Auf ihrem weiteren Weg ist sie vorsichtiger. Geschickt umgeht sie die kleinen Löcher in den Platt-formen, aus denen die Luftstrahlen abgeschossen werden. Doch nach dem letzten schwankenden Steg bleibt ihr nichts anderes übrig, als den dort angebrachten Gitterrost zu betreten, unter dem ein kräftiges Gebläse für den gewünschschten Effekt sorgt. Zu allem Überfluß bleibt sie mit einem Absatz darin hängen; während ihrer vezweifelten Befreiungsversuche genießt die Zuschauermenge unter lautem Johlen und Pfeifen die sich ihr ausgiebig bietenden, reizvollen Einblicke.

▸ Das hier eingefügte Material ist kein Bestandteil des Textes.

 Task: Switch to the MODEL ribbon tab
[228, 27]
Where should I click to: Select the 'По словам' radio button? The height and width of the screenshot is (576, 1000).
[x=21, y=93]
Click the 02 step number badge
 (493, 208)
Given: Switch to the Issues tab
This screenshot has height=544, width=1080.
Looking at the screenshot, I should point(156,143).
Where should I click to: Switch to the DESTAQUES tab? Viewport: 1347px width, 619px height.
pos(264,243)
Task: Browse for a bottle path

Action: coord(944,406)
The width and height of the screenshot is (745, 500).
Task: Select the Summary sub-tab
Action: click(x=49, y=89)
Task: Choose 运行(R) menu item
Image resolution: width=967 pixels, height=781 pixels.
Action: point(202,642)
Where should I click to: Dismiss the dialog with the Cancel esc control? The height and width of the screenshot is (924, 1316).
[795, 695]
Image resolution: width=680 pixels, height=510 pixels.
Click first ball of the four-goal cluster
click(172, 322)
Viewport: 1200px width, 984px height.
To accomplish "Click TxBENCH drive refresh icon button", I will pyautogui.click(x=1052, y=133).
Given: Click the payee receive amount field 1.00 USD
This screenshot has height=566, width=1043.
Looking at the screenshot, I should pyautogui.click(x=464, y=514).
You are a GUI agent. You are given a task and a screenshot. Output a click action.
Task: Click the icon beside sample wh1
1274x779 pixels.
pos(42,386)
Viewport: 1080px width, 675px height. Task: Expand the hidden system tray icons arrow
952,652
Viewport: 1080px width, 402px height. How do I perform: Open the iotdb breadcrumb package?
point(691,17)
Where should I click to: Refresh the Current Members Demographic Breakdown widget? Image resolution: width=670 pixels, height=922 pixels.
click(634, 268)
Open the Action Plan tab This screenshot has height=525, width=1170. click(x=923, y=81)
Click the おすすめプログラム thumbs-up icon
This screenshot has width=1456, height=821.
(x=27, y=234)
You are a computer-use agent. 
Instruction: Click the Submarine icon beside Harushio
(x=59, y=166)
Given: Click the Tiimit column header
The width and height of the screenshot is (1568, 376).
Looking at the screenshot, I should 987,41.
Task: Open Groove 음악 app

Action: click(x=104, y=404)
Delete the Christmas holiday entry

Schließlich kann Melissa ihren Schuh aus dem Gitter lösen, stürzt auf den Ausgang der Halle zu. Frank folgt ihr grinsend.

MELISSA  ärgerlich
Des hat dir wieder gfall'n, gell?

FRANK  Du wirst doch noch an Spaß versteh'n, oder?

MELISSA  Des san mir schon so Späße, da kann ich d'rauf verzicht'n!
Sie kommen zu zwei großen hintereinander liegenden Walzen, die sich gegenläufig drehen, bewacht von einem weiteren Angestellten. Offensichtlich geht es darum, hindurchzulaufen.

MELISSA  Na, des mach i' ned!

FRANK  Geh, Schatzerl, jetzt hab' doch kei' Angst!

MELISSA  Na, des mach i' ned!

FRANK  Da is' doch nix dabei!

MELISSA  Dann mach's halt du! I' geh' da ned durch!

ANGESTELLTER  Traun's Eahna ruhig! Wenn was is', schalt' i' glei' ab!

MELISSA  beißt die Zähne zusammen, gibt sich einen Ruck. Mit den Schuhen in der Hand erreicht sie taumelnd und torkelnd, aber unversehrt das andere Ende. Sie strahlt.
Was is'? Komm' scho!
Auch Frank erreicht das Walzenende ohne Sturz. Hand in Hand verlassen Sie den Bau.

MELISSA  Also, mit am richtigen Erdbeb'n hat des nix zu tun!

FRANK  Na, des glaub' i' auch ned! Aber so ein bißerl ein Gefühl kriegt ma' schon mit!

MELISSA  Was will mer verlangen - für acht Mark!